Because I was working in London, Lynne had to get a train up to meet me. We’d arranged to meet at the bar in the hotel, the Regency Hyatt – The Churchill, which also contains the restaurant. It was a stupidly cold night so I grabbed a cab from the taxi rank outside my office, and was in the Churchill Bar and Terrace good and early. I ordered a glass of fizz, an English Louis Pommery Brut, which arrived with olives and a portion of brilliantly cheesy palmier biscuits while I waited.
Lynne arrived and ordered the same, and as we had time, when we’d finished that we ordered a Blenheim Fizz cocktail each. These were made with Beluga Vodka, grape syrup, freshly squeezed lemon juice, Pol Roger and a limoncello foam with a basil garnish.

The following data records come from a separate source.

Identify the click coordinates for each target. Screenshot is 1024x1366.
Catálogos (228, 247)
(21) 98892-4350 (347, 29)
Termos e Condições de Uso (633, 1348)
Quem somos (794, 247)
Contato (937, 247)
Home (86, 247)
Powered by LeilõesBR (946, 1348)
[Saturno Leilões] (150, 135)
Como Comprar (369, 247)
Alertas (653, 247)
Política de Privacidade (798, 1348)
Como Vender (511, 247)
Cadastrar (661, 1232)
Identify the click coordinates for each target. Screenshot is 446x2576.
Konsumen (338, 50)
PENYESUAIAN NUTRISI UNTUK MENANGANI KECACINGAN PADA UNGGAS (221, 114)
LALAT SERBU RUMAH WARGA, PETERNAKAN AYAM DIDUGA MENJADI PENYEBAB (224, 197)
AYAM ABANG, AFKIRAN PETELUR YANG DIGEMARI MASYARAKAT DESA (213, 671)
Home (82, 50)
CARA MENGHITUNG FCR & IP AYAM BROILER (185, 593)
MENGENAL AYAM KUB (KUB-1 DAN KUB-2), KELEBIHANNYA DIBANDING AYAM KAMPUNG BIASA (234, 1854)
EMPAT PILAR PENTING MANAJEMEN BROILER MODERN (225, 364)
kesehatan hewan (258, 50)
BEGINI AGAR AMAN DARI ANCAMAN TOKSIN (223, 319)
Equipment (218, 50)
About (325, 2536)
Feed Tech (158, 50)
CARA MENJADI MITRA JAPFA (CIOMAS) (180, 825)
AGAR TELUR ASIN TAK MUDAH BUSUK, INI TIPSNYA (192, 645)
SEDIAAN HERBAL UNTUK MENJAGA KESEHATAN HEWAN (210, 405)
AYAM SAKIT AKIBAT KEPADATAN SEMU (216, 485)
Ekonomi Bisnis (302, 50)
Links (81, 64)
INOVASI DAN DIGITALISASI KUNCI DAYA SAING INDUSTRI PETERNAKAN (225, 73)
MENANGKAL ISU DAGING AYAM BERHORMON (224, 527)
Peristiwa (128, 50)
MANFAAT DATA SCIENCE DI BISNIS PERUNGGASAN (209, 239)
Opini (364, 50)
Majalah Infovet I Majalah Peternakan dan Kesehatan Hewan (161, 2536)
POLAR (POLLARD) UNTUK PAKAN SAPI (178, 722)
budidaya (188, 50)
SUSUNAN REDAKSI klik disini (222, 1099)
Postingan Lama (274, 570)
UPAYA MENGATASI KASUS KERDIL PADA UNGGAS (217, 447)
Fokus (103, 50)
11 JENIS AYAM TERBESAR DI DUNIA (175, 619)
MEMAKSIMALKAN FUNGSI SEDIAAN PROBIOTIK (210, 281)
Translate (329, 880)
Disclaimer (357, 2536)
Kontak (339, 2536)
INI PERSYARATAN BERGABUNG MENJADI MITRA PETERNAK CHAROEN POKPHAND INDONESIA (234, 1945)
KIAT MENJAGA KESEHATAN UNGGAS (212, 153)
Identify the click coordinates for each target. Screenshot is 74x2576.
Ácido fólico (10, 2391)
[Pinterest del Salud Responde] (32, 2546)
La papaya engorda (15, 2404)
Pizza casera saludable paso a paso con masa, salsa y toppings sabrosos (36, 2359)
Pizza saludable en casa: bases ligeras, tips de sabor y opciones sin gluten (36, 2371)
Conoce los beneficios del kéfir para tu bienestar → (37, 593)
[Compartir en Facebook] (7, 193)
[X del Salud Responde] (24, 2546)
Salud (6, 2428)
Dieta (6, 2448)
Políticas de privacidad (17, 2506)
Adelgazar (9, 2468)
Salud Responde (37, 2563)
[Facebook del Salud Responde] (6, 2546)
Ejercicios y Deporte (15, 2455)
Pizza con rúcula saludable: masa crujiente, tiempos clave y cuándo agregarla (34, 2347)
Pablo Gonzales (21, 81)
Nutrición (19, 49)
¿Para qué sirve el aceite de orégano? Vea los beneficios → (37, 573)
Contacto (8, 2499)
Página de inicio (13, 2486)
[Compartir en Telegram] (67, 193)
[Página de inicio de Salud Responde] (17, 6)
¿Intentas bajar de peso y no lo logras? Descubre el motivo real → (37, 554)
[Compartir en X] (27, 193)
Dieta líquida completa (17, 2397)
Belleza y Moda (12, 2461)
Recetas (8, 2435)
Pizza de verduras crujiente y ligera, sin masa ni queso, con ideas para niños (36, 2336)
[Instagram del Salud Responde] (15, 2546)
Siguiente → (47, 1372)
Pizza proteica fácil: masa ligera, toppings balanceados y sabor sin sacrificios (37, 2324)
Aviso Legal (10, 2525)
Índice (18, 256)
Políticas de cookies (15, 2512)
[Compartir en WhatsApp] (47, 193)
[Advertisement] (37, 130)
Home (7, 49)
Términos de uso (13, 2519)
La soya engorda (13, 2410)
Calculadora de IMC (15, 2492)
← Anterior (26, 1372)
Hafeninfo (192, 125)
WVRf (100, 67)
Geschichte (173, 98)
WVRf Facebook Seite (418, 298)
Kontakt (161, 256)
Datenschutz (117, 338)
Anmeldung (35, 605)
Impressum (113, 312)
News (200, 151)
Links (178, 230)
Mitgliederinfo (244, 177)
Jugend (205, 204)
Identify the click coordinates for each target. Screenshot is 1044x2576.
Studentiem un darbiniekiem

They were very good indeed. And then it was time to go in to dinner. The restaurant looked rather different from our previous visit, which wasn’t surprising given that in 2015 it had been extensively remodelled and then almost completely destroyed in a gas explosion in the hotel basement. Needless to say, you can’t tell. Normally, the restaurant requires its diners not to take photos with either a camera or a phone, on the grounds that they often have very high profile diners. However, as this was a special event, all bets seemed to be off, so I used my iPhone. We’d been to the first Harden’s Invites event, at le Gavroche, and had been seated with a group of other diners, one of them possibly the world’s most tedious and self-important property developers (!) but this time we had a table of our own. Once we were seated, the staff leaped into action with some fabulous little canapés and a generous pouring of Ombra di Pantera prosecco.
Freshly baked grissini (about 18 inches long it seemed) and a basket of fabulous breads appeared – though we did have to remind them about the bread – and we tried to not attack it so hard we wouldn’t be able to eat anything else. Cooking for us would be Mr. Locatelli himself, alongside Andy Needham, each of them taking on two dishes from the four course menu. They did come out a briefly welcome us before vanishing to the kitchen.
The next course was again Andy’s, this time a malfatti di Burrata ai gamberi mazzaro del vallo , pomodori datterini e oregano (burrata filled pasta parcels with Sicilian red prawns, datterini tomatoes, chilli and oregano). The sauce was intense, the cheese spilled out of the pasta when you sank a fork into it, and the prawns were beautiful, soft, tender and perfect.
And then we’d finished having eaten a meal that in some ways was the most comforting Michelin-starred food I’ve ever eaten. Giorgio was now out of the kitchen, and was loitering in the main entrance so I dragged my massive copy of “Made in Italy” over to get it signed by the man himself. He was much entertained by the idea that I had a first edition, and by how young he and all the other staff looked in the photos, and that I’d carried the hulking great thing all the way across town (all 600 pages of it in a book that’s slightly, but only slightly, less than A4 sized).
And at around 10:00 we staggered to the hotel entrance, asked the doorman to get us a cab, and made it back home a little after midnight. The alarm call was going to hurt, but it had been more than worth it.